Les «facteurs les plus puissants» pour expliquer le décrochage appartiennent d'abord à l'école, estime un chercheur.

Décrochage scolaire: la famille n'est pas déterminante, selon un expert

«La famille joue un rôle dans la réussite scolaire, mais ce n'est pas l'élément déterminant.»
Laurier Fortin, professeur à la faculté d'éducation de l'Université de Sherbrooke, s'intéresse au décrochage scolaire depuis plus de 35 ans. Il a d'ailleurs récemment mis au point un logiciel permettant de dépister les élèves à risque d'abandonner leurs études, en plus d'avoir réalisé plusieurs études sur la question.
Selon M. Fortin, les «facteurs les plus puissants» pour expliquer le décrochage appartiennent d'abord à l'école. Les résultats scolaires, la relation prof-élève, le climat dans la classe et les activités de l'école ont un impact très important.

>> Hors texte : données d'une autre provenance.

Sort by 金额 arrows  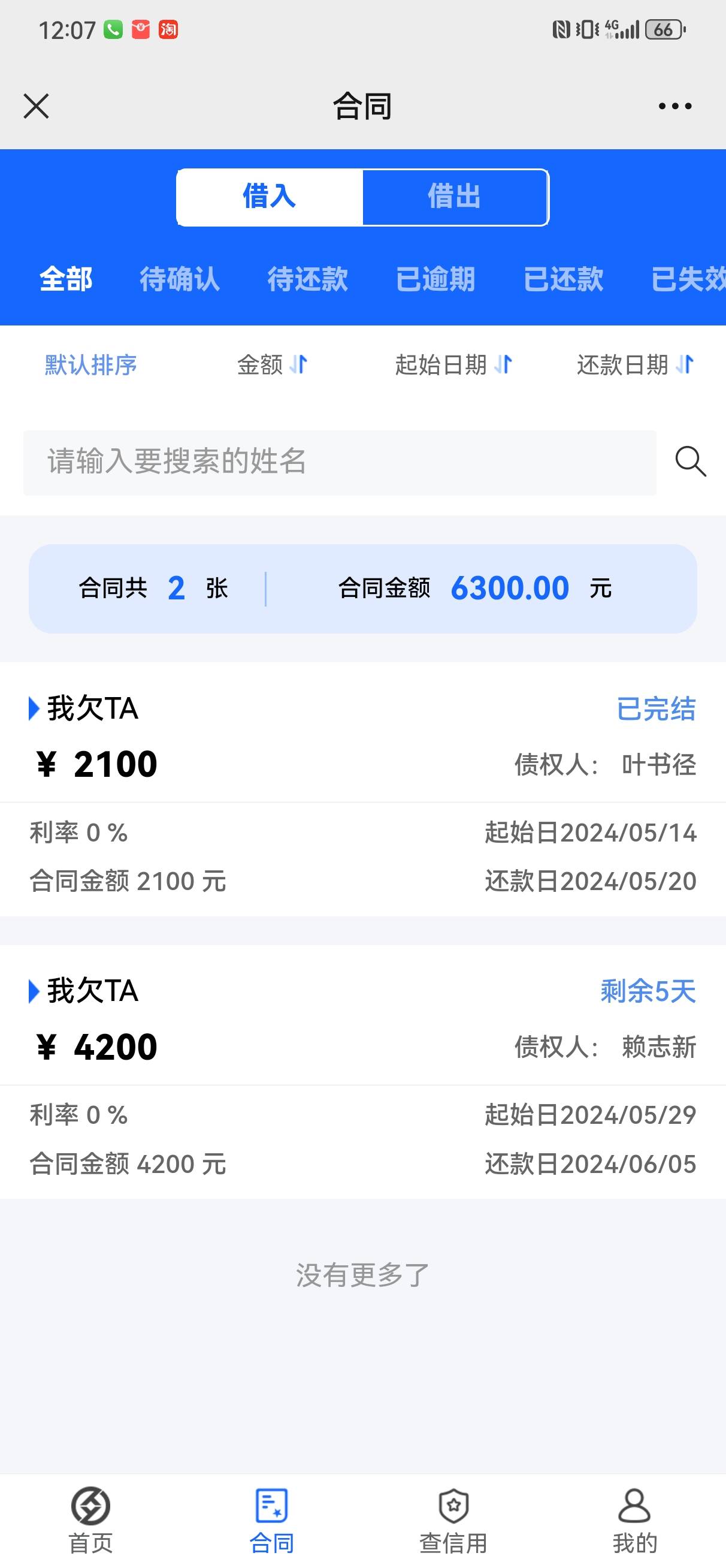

«Le rôle de l'école est primordial», dit-il. L'influence des parents est importante, ajoute-t-il, mais avec certaines réserves. «On ne peut pas dire que le décrochage vient de la famille. Il y a de très bonnes familles où il y a des enfants qui décrochent, il ne faut pas l'oublier.»
Laurier Fortin considère que le premier ministre Charest devrait faire de l'éducation une «priorité nationale» plutôt que de blâmer les parents.
«Au cours des dernières années, la priorité est surtout allée à la santé et à la réduction de l'attente dans les urgences. Si l'éducation était vraiment une priorité, les enfants auraient l'impression qu'il est plus difficile de lâcher l'école», dit-il.
Recentrer les efforts
M. Fortin affirme que le gouvernement devrait recentrer ses efforts autour de l'éducation, comme ce fut le cas dans les années 60 avec le slogan «Qui s'instruit s'enrichit».
«À cette époque, l'éducation était vraiment une priorité. On a un bout de chemin à faire avant d'en arriver là», dit-il, affirmant que le gouvernement a parfois ramé en sens inverse en dévalorisant le rôle des enseignants sur la place publique.
Selon les statistiques publiées récemment par le ministère de l'Éducation, 29 % des jeunes n'obtiennent pas leur diplôme d'études secondaires avant 20 ans. Chez les garçons, ce chiffre grimpe à 34 %.